This brings me to my second point, which is jumping to a final conclusion prematurely. In other words, referring to a case as solved. Unfledged debunking is becoming a common sight in my circles and unfortunately, other people are running with the conclusions, copy/ pasting more and more, until it’s become the official solution.
To illustrate, we have what appears to be a photograph of a ghost. (If you are familiar with this photo, bear with me) Some may say that it’s clearly photoshoped, others might claim that it’s a case of pariedolia caused by a spider/ tent caterpillar’s web or a plume of smoke, and others may very well believe that this is a genuine full- bodied apparition.
Now without the remaining photos from this set, any of the above explanations are as good as the next, though some are more likely than others, yet none of the above are correct, as seen below:
These types of knee- jerk assumptions have become all too routine and they often result in vain dismissal, but does the end justify the means?
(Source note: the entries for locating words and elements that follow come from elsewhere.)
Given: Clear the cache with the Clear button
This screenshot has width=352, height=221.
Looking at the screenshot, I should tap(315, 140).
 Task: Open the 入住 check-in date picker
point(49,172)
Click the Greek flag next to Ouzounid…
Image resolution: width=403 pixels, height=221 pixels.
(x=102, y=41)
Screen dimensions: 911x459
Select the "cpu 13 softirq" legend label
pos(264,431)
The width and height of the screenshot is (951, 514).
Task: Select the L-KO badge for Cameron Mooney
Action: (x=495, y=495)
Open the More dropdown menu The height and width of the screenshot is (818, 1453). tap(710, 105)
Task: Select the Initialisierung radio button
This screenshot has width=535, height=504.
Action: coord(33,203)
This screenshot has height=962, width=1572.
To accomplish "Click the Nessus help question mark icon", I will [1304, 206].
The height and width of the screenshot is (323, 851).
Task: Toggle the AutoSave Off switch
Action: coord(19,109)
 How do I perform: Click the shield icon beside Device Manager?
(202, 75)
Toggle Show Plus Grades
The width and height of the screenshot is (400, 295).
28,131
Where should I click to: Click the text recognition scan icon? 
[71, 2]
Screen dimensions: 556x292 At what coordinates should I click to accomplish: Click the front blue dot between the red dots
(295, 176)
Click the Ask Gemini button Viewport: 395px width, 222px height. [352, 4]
Is a half -assed solution justified so long as you can cry “debunked” at the end of the day?
The fact of the matter is, with most cases, after- the- fact analysis is insufficient. Incidents of alleged paranormal activity occur in uncontrolled environments with innumerable variables to account for. The idea of ruling out the ordinary, thereby leaving the extraordinary doesn’t logically work. To make a claim from either perspective is simply speculation without proper evidence to support that claim. Most cases will eventually have to boil down to what is “most likely” and mundane explanations will always trump supernatural ones. If you favor the supernatural solution, then the burden of proof lies on you to prove it and if we skeptics ask for conclusive proof then we owe it to the rest of the crowd to give the same.